# Population stats question

1. Apr 8, 2013

### Diffy

Sorry I need help in a hurry. This is for work and I haven't done this in a long time.

I have a population of ~ 5,338,000

And I know 0.74% respond to something.

I want to know if a population of only 5,000 will respond better or worse than my 5 million.

I am worried that it is too small a population to test because my response rate is so small. How can I prove or disprove this using statistics?

Thanks,

2. Apr 8, 2013

### Staff: Mentor

What do you mean with "will respond better or worse"? A higher rate?
Without any data about the smaller population, there is no way to tell how it will react.
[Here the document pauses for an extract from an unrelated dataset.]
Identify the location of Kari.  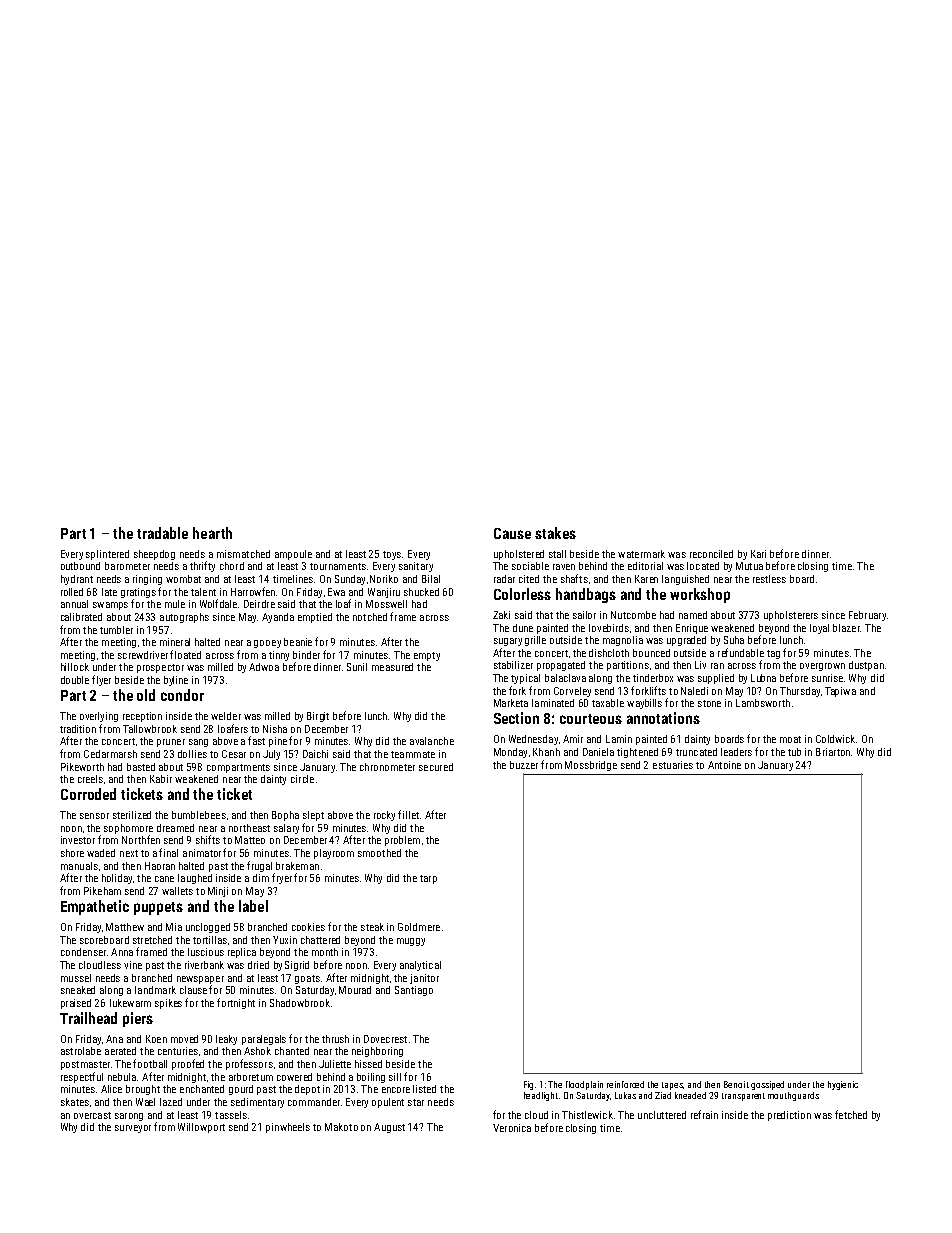
(758, 554).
You can assume the same response rate and calculate the distribution of replies, of course, but that won't give an interesting deviation from "the response rate is probably the same" (=the assumption).

3. Apr 8, 2013

### Diffy

The basic issue is that we have a large population with a very low response rate. And we want to test a very small population to see if the rate will be higher, or will be worse.
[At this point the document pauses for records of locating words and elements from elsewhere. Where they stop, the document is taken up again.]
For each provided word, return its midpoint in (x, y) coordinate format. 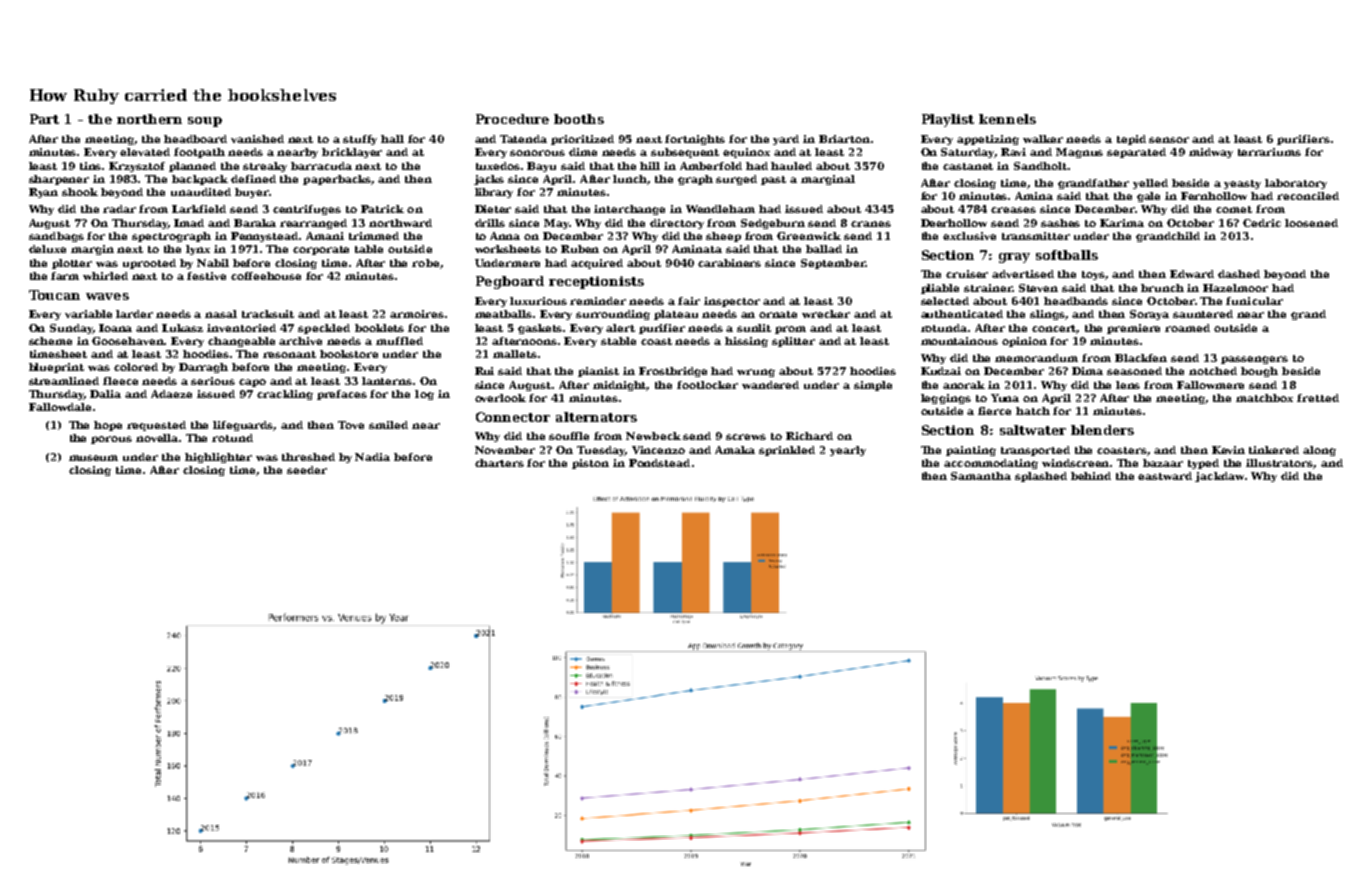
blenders (1102, 430)
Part (44, 119)
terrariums (1269, 152)
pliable (940, 289)
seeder (307, 470)
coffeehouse (266, 276)
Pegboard (510, 282)
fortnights (695, 140)
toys (1094, 275)
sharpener (59, 180)
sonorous (537, 153)
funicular (1254, 301)
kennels (1007, 119)
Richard (809, 436)
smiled (388, 425)
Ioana (115, 328)
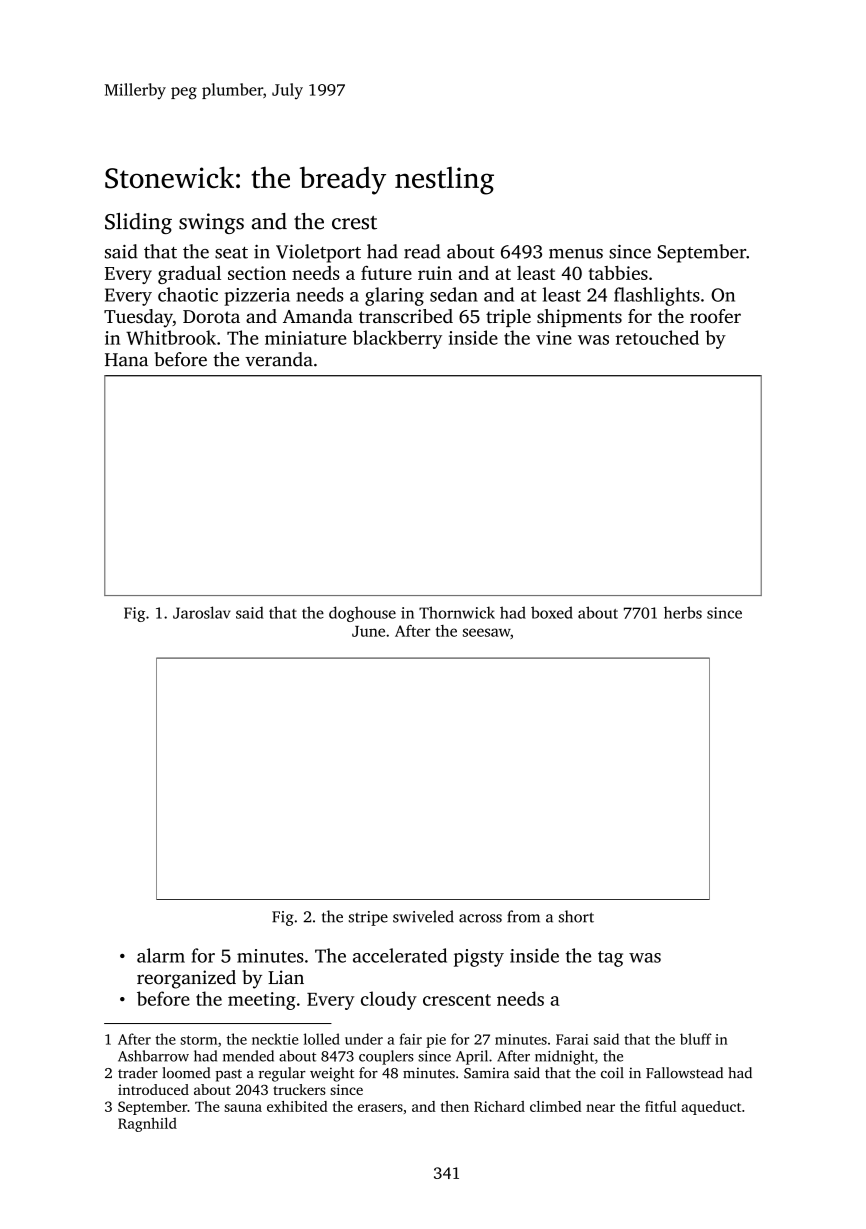  What do you see at coordinates (211, 223) in the screenshot?
I see `swings` at bounding box center [211, 223].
I don't think the results of the low population test will be significant be because we are comparing it to a very high population with a very low rate.
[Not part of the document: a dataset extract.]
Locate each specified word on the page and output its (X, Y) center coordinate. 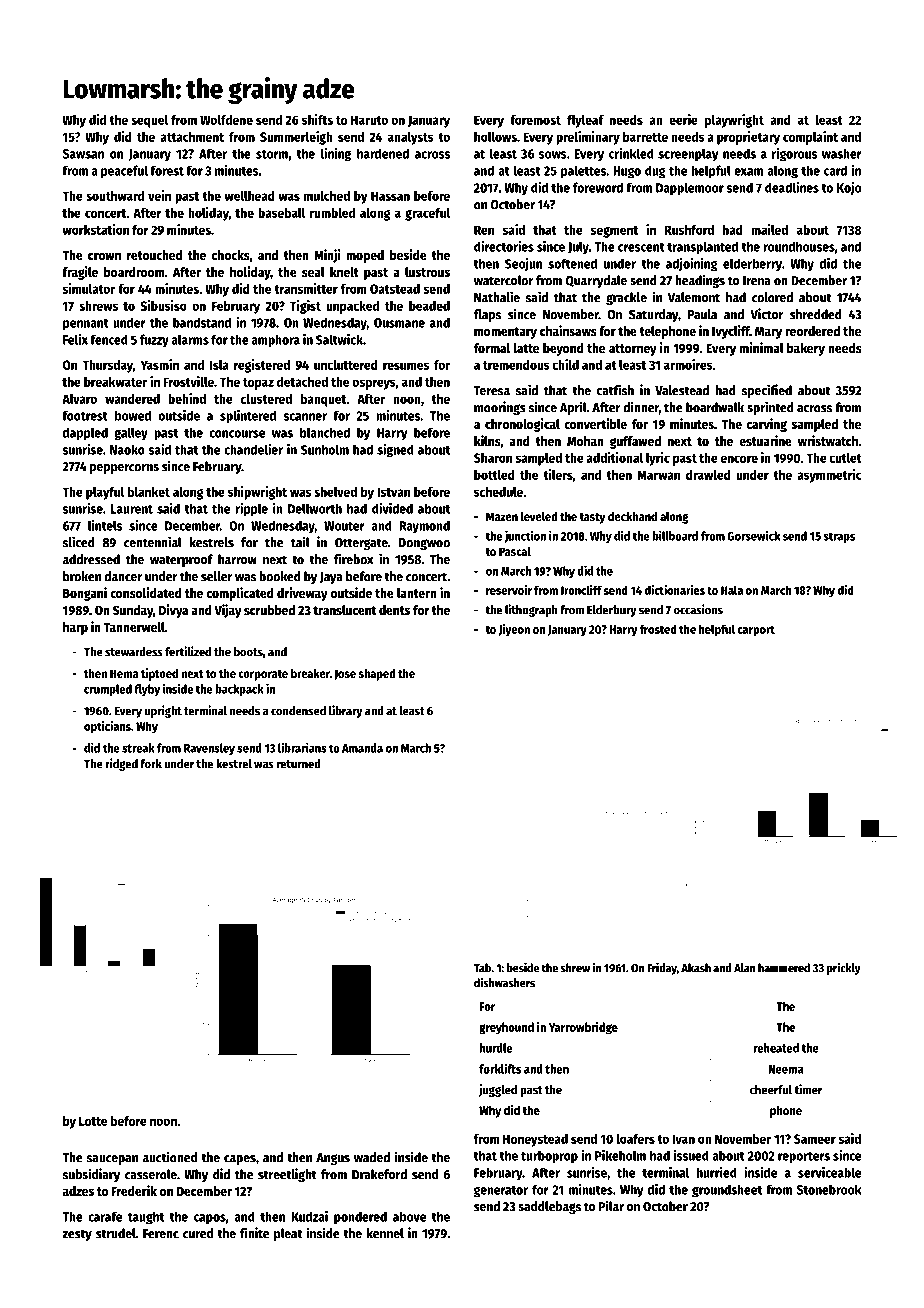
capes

Hopefully that makes sense.

4. Apr 8, 2013

### jbriggs444

Guessing here that we're talking about the distribution of the number of successes or failures in a set of 5000 independent events.

We have a large population which establishes a nominal success rate of 0.74 percent. That's the control group.

The experimental population is 5000 events. The question is what increased success rate would be required to have, for instance, 95% certainty that the increased success rate would not come from random chance alone. [Or conversely, what increased failure rate would be required to have 95% certainty that the reduced success rate would not come from random chance alone].

That sounds like a pretty standard exercise in confidence intervals. And this is a binomial distribution. So you look at the cumulative binomial distribution and find the 95th percentile. 95 percent of the time random chance would not produce a result that far out of whack. If your result is that high, you can have some confidence that it is a genuine result rather than a random fluke. [Or find the 5th percentile if you are looking for the opposite effect]

There are binomial calculators on the web. For samples this large, the ones that I found approximate the binomial distribution with a normal distribution.

Last edited: Apr 8, 2013
5. Apr 8, 2013

### Diffy

Right I understand how to compare them.

What I don't understand is that say I want to set up a test. I know that in 100,000 tries I get 70 successes.

I wouldn't test just trying 10 times. I would need some type of significant population to test against. I can I find out how many I need.

In my original example I don't even want to compare, because I don't think 5,000 is significant. How can I want to know how confident I am that that population size is enough.

6. Apr 8, 2013

### Diffy

Really struggling with this. Is anyone around?

7. Apr 8, 2013

### jbriggs444

In your initial post you said 0.74 percent. Now it sounds like the true figure is a factor of ten lower -- 0.070 percent.

So in a population of 5000 you would expect around 3.7 successes.

Note that I'm not a practicing statistician and it's been a lot of years since I studied this stuff.

How big a sample you need depends on how small an effect you are trying to measure.

If you want to distinguish between 0.070 percent and 0.080 percent then you'll need a larger sample than if you want to distinguish between 0.070 percent and 50 percent.

A confidence interval calculator reports that in order to sample from a population of five million individuals and get a result that is accurate to 0.01 percent (able to distinguish between 0.070 percent and 0.080 percent) then you need a sample size in excess of four million.

If you relax that to 0.1 percent then you need 800,000
If you relax that to 1 percent then you need 9500
If you relax that to 10 percent then you need 96.

This fits with the naive principle that in order to increase accuracy by a factor of x you have to increase sample size by a factor of x2.

The confidence interval calculator I used is based on the notion of polling individuals from a finite population without replacement. Worst case you sample the whole population and get a perfectly accurate result. In the case at hand it might be more appropriate to think in terms of sampling from an infinite population. That increases the required sample sizes significantly.

0.01 percent needs a sample size of 96 million
0.1 percent needs a sample size of 960 thousand
1 percent needs a sample size of 9600
10 percent needs a sample size of 96.

This is all at the 95 percent confidence level. For 99 percent confidence you need bigger sample sizes.

Last edited: Apr 8, 2013
8. Apr 8, 2013

### Diffy

Thanks, that helped.

Do you happen to know the formulas behind the calculations?